Honestly… I bombed more interviews than I’d like to admit before I figured this out. Twenty five years in security – started as a Linux admin, ended up Director of Security Operations at a Fortune 500 – and I still got caught off guard by questions I wasn’t ready for. The problem wasn’t that I didn’t know my stuff. The problem was how I handled not having a perfect answer ready to go.
I remember this one interview – think it was my third or fourth during that four month stretch – where someone asked me about a compliance framework I’d honestly never worked with directly. And my brain just… stopped. Maybe two seconds of silence but it felt like forever. And instead of taking a breath and thinking it through I panicked and started rambling. Just throwing words at the question hoping something would stick.
It did not stick. I knew I bombed it before I even got off the call.
They’re Not Testing Your Memory
Here’s the thing I wish someone had told me earlier. When you get a question you didn’t prep for – they’re not checking if you know the answer. They’re watching what happens when your script disappears. That’s the whole point of curveball questions. They want to see how you think without a safety net.

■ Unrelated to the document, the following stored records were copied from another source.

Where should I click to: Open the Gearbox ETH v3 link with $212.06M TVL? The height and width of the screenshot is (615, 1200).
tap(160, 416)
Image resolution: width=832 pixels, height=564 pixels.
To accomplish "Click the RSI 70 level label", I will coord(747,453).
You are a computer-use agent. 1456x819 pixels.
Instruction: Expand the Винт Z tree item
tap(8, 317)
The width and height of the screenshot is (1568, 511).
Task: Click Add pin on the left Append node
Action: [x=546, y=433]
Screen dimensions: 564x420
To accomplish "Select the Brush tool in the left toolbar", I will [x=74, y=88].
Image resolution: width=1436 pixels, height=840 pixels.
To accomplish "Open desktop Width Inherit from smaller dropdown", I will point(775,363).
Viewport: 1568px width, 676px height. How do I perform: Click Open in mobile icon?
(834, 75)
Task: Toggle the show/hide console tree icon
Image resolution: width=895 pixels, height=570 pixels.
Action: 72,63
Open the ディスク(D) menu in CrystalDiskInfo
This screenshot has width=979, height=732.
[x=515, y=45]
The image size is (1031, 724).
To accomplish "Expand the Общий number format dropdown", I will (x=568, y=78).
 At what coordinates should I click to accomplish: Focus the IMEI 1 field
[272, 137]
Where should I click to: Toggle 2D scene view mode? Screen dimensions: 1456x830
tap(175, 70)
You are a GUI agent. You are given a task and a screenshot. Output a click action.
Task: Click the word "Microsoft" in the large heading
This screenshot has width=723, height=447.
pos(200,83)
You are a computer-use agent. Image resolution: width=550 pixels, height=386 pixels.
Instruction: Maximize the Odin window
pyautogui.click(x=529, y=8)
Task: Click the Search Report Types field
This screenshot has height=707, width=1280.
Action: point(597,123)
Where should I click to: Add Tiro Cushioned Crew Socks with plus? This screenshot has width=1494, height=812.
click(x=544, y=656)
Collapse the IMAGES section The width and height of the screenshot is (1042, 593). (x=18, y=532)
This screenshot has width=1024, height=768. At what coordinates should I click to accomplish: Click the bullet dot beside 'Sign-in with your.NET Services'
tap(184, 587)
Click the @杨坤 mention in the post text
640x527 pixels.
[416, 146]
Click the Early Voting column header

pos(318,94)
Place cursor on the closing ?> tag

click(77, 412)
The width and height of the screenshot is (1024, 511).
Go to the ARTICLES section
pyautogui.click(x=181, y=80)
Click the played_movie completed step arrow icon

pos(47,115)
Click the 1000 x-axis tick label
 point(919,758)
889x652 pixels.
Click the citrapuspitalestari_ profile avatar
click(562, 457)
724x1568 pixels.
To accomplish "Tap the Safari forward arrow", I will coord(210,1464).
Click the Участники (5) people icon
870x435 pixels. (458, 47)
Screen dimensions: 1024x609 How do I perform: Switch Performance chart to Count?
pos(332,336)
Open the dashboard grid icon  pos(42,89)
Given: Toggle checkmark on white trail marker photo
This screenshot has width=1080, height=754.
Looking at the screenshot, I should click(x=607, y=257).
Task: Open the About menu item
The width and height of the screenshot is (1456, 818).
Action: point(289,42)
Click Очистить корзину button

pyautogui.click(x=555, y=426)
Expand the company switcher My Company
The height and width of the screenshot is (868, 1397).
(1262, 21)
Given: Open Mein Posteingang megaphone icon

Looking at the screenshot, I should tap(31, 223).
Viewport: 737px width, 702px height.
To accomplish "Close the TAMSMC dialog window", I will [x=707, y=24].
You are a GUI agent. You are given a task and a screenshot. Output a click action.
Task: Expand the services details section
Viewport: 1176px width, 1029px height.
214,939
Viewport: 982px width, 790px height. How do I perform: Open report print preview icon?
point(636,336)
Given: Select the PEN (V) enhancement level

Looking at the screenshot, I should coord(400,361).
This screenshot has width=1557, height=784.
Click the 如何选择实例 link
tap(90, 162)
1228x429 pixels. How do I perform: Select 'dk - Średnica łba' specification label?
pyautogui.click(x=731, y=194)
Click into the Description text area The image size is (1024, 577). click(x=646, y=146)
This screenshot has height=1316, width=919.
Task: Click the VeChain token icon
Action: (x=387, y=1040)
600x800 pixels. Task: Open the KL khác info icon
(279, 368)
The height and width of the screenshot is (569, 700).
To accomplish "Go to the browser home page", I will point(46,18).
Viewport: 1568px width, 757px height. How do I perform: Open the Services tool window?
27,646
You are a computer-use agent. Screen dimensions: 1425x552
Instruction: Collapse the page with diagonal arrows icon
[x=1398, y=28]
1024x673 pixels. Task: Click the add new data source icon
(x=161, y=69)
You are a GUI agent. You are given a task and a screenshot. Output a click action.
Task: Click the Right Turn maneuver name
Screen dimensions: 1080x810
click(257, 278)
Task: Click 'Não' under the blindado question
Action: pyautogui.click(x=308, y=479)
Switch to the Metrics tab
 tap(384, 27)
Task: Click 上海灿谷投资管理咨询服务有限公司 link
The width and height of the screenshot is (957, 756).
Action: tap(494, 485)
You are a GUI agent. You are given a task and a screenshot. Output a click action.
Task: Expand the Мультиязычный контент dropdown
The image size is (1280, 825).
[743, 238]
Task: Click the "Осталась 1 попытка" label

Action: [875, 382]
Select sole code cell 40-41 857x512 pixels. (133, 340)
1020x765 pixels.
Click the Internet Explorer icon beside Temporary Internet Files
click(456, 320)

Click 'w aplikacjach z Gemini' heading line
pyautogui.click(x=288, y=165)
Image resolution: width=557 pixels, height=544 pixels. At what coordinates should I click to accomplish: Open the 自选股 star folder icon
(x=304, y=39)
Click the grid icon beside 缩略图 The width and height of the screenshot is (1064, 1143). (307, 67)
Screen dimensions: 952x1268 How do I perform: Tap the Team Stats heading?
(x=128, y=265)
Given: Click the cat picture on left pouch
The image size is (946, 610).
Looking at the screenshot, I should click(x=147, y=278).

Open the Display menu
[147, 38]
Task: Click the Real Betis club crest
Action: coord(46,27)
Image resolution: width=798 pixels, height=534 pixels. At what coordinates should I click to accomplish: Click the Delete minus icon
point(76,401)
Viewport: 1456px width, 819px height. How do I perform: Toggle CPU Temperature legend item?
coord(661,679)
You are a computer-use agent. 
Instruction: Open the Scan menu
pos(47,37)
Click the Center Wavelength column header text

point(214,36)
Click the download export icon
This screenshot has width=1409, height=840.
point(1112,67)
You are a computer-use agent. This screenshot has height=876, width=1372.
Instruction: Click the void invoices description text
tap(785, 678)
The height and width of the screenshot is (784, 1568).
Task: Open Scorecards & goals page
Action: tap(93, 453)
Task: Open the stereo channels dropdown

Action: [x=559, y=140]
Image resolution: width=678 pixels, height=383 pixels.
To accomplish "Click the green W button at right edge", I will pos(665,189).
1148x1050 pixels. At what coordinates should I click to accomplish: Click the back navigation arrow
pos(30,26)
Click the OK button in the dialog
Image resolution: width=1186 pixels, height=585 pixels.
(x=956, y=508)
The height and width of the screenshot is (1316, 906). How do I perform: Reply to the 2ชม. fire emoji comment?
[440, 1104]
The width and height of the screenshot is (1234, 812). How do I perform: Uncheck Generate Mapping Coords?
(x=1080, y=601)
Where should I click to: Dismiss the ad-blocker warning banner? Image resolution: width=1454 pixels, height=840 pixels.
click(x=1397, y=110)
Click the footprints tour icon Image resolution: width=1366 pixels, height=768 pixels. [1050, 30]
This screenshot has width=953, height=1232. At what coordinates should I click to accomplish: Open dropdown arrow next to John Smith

How fast do you rush to fill silence. Do you clarify or just guess. How you handle not knowing something. That’s what they’re evaluating. This is part of how they decide if you’re actually senior – can you handle uncertainty without falling apart.
What Actually Worked for Me
After that disaster I tried something different in my next interview. Instead of rushing to fill the silence I just… paused. Like actually paused. Took a breath. It felt brutal. I was sure they thought I was lost.
But here’s what happened – that pause gave me time to actually process what they were asking. And then instead of guessing I asked them to clarify. Super simple. “Can you tell me more about what you’re looking for there?” Or “Are you asking about the process or the outcome?”
That one thing was a game changer for me. Suddenly I wasn’t scrambling anymore. I was having a conversation. Asking for clarification isn’t admitting you don’t know – it’s showing you want to give them a useful answer instead of just talking.
Pausing Is Not the Same as Freezing
This sounds dumb but I had to learn it the hard way. There’s a difference between pausing and freezing. Freezing looks like panic – you’re tense, looking away, clearly lost. Pausing looks like thinking – you’re calm, maintaining eye contact, taking a moment.
The difference is in how you hold yourself. If you’re gripping the table and staring at the ceiling that’s a freeze. If you’re leaning back slightly and taking a breath that’s a pause. One makes them nervous. The other makes them wait.
Having water during the interview helps here. Take a sip. Buys you two or three seconds. Looks completely natural. Nobody thinks twice about it.
Stop Listing Your Resume
I messed this up so many times before I figured it out. When I didn’t have a good answer my default was to just start talking about my experience. “Well at my last company we did X, and before that I worked on Y, and I also have experience with Z…”
That doesn’t help anyone. It sounds like you’re stalling because you are stalling. The interviewer asked a specific question and you’re giving them a history lesson.
What actually works is saying what you’d do next. Something like “I haven’t run into that exact situation but here’s how I’d approach it.” Then walk through your thinking. They don’t need you to have the perfect answer. They need to see how you think through problems.
Structure Saves You When Content Fails
Here’s something that saved me more than once. When you don’t know what to say just give your answer some kind of structure. Any structure.
Something like – “Here’s what I know, here’s what I’d need to learn, here’s how I’d approach it.” Or – “The tradeoff I’d be thinking about is X, and the first thing I’d do is Y.”
Doesn’t have to be brilliant. Just has to be organized. Organized thinking reads as competent even when you’re not 100% sure of your answer. Rambling reads as nervous no matter how good your content is. Answering at the right altitude helps with this too.
It’s Okay to Say You Don’t Know
This one took me forever to believe. But you can say “I don’t know” and still get the job. I’ve done it. More than once.
The trick is how you say it. Not “I don’t know” followed by awkward silence. More like “I haven’t dealt with that specifically, but here’s what I’d be thinking about” or “I’d need to dig into that more, but my instinct would be…”
You’re being honest while still showing them how your brain works. That’s what they actually want to see. Nobody expects you to know everything. They expect you to handle not knowing things like a senior person would – which means acknowledging gaps and explaining how you’d close them.
What Actually Helped Me Handle Surprises
After nine interviews in four months the thing that helped most was having a clear plan for how I’d approach the role. Not memorized answers to specific questions. Just clarity about what I’d focus on in my first 30, 60, 90 days. Gave me something solid to talk about even when I got thrown a curveball.
The Real Point
You’re gonna get hit with a question you didn’t prep for. It’s not a matter of if. After twenty five years and more interviews than I can count I still get surprised sometimes. The goal isn’t to have a perfect answer for everything. The goal is to not panic when you don’t.
Pause. Clarify if you need to. Structure your thinking out loud. Say what you’d do next even if you don’t have the complete answer. That’s it. That’s the whole thing.
I bombed plenty of interviews before I figured this out. Hopefully yall won’t have to.